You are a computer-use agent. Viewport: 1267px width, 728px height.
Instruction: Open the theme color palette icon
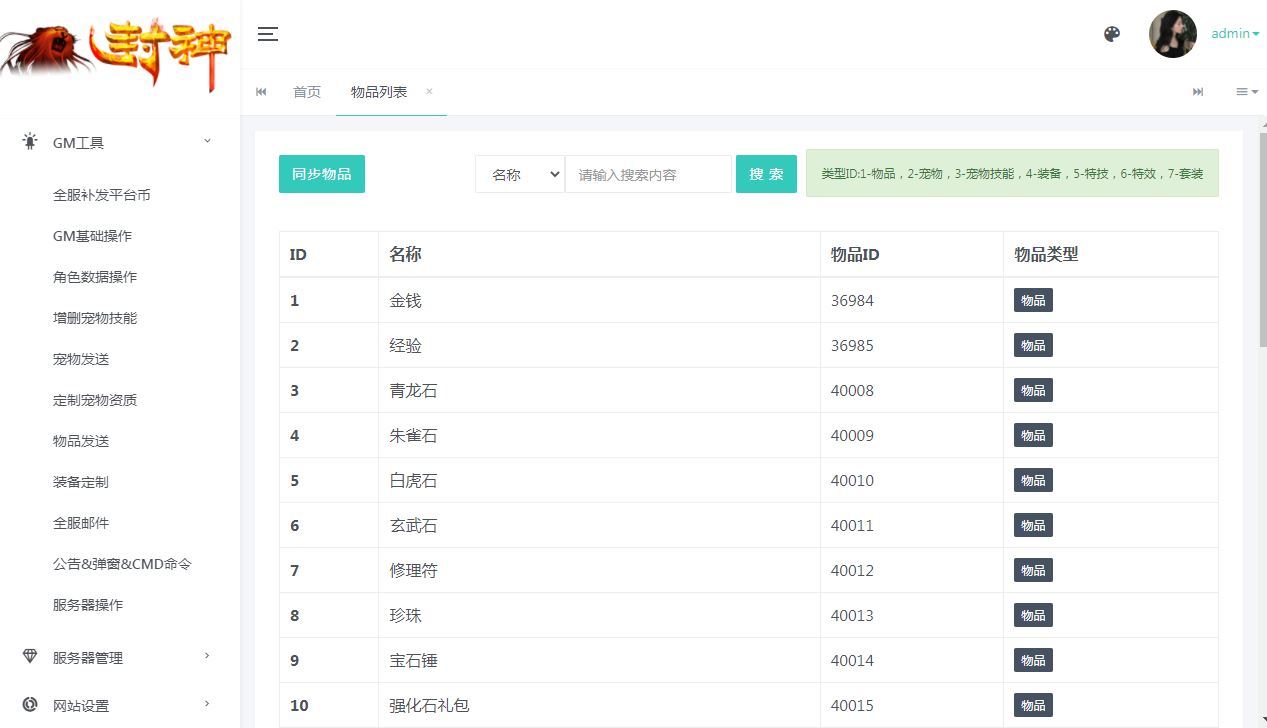(x=1111, y=33)
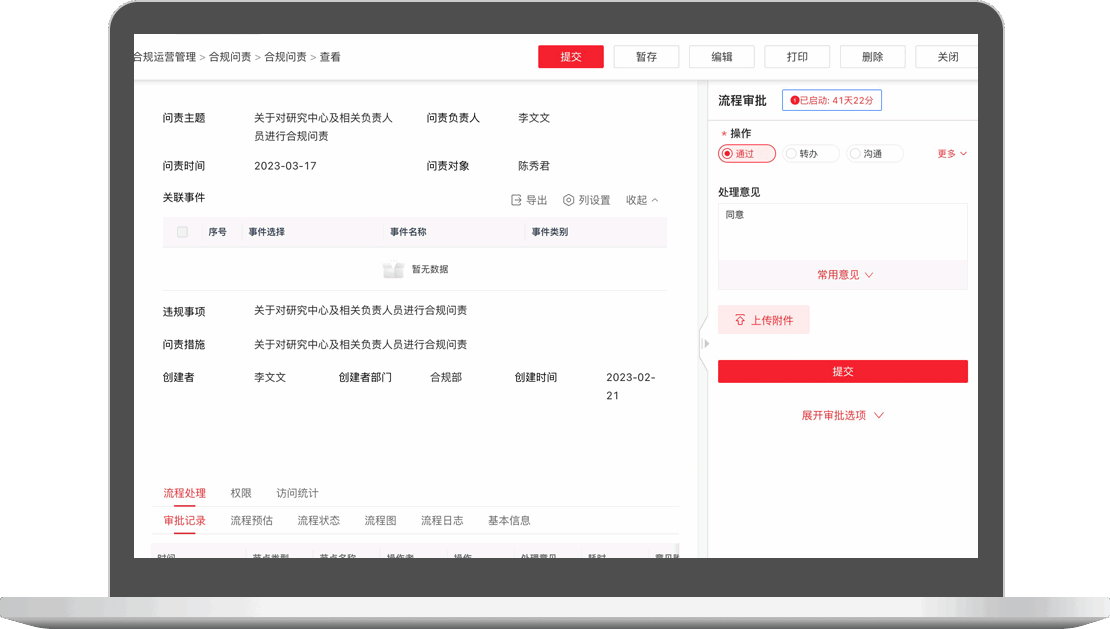Image resolution: width=1110 pixels, height=629 pixels.
Task: Switch to the 权限 tab
Action: tap(241, 493)
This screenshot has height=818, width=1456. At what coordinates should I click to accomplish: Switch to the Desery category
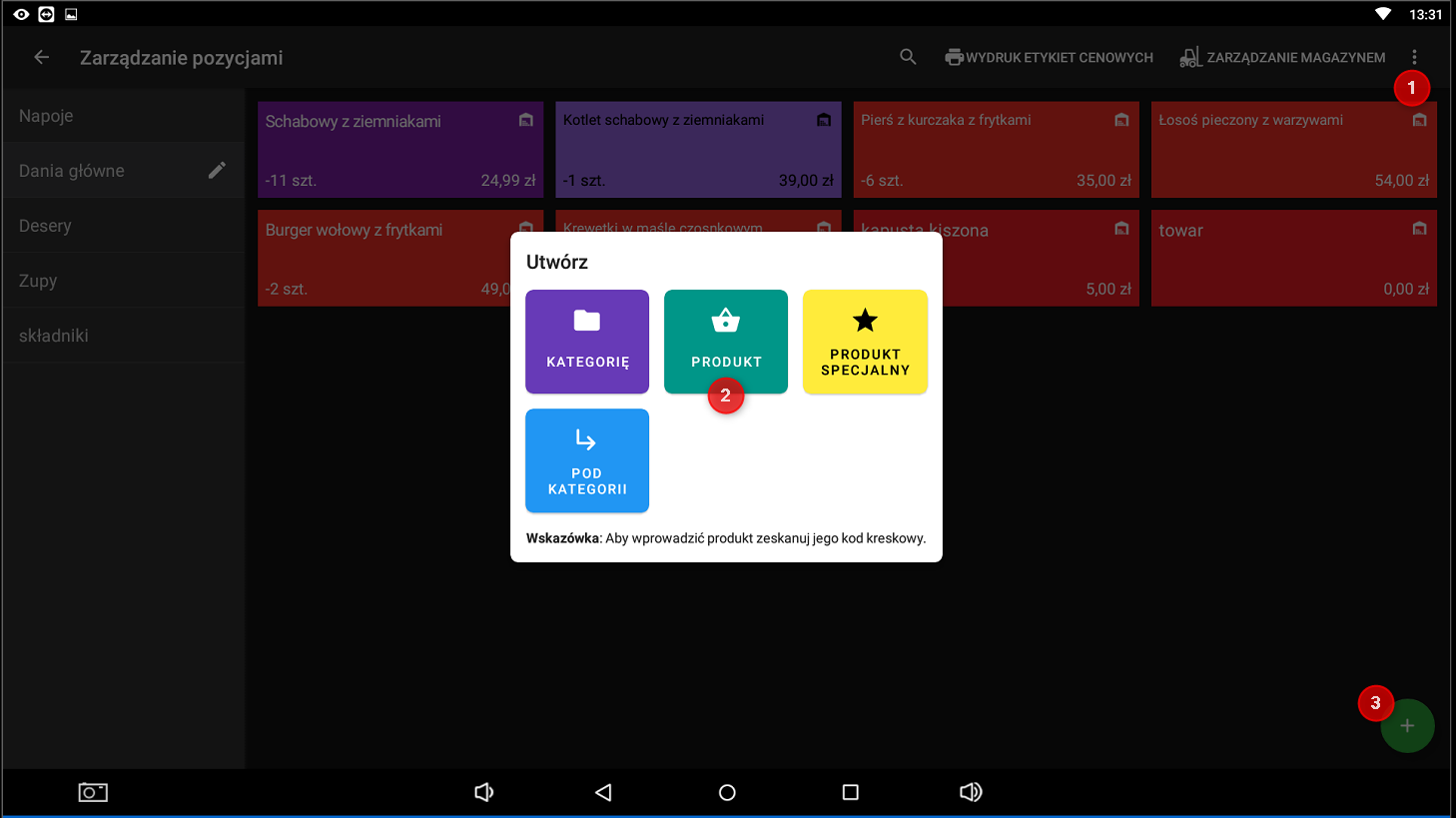coord(45,226)
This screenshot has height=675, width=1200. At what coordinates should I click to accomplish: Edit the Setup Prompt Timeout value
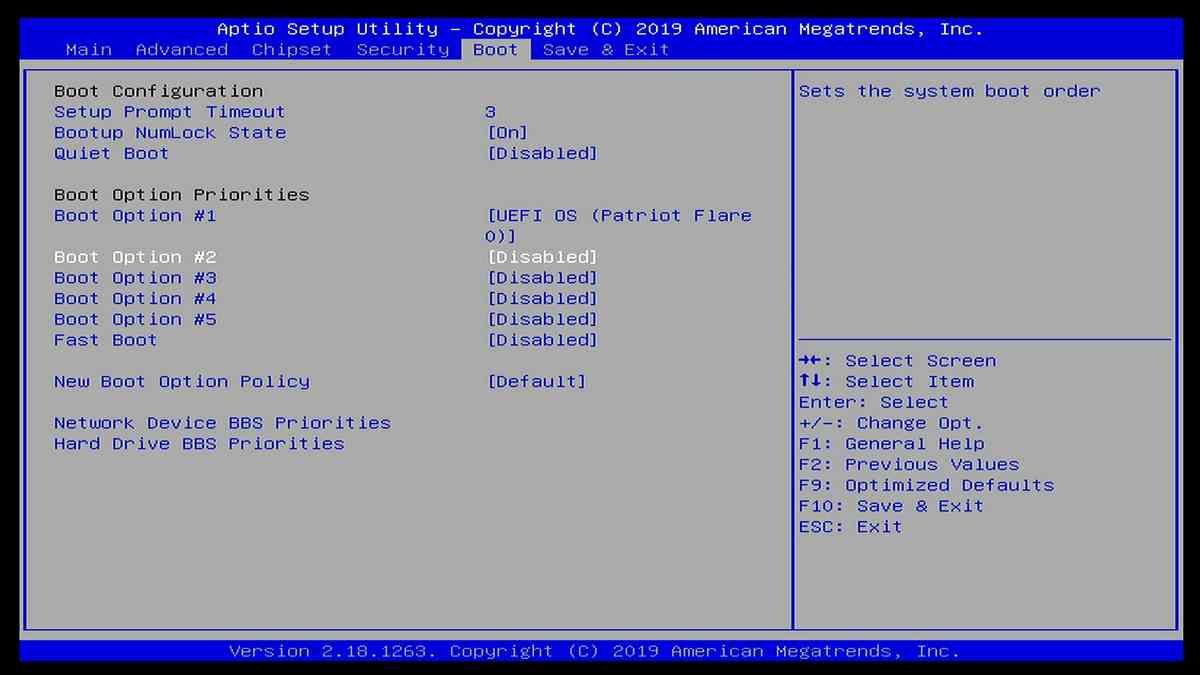[x=489, y=111]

**Stated problem:** Write out the stretch from the line containing "This screenshot has height=675, width=1200." through the end of the items as a numbered list, skipping blank lines. Leave the pictures out.

**Response to this exercise:**
1. This screenshot has height=675, width=1200. At what coordinates should I click to accomplish: Edit the Setup Prompt Timeout value
2. [x=489, y=111]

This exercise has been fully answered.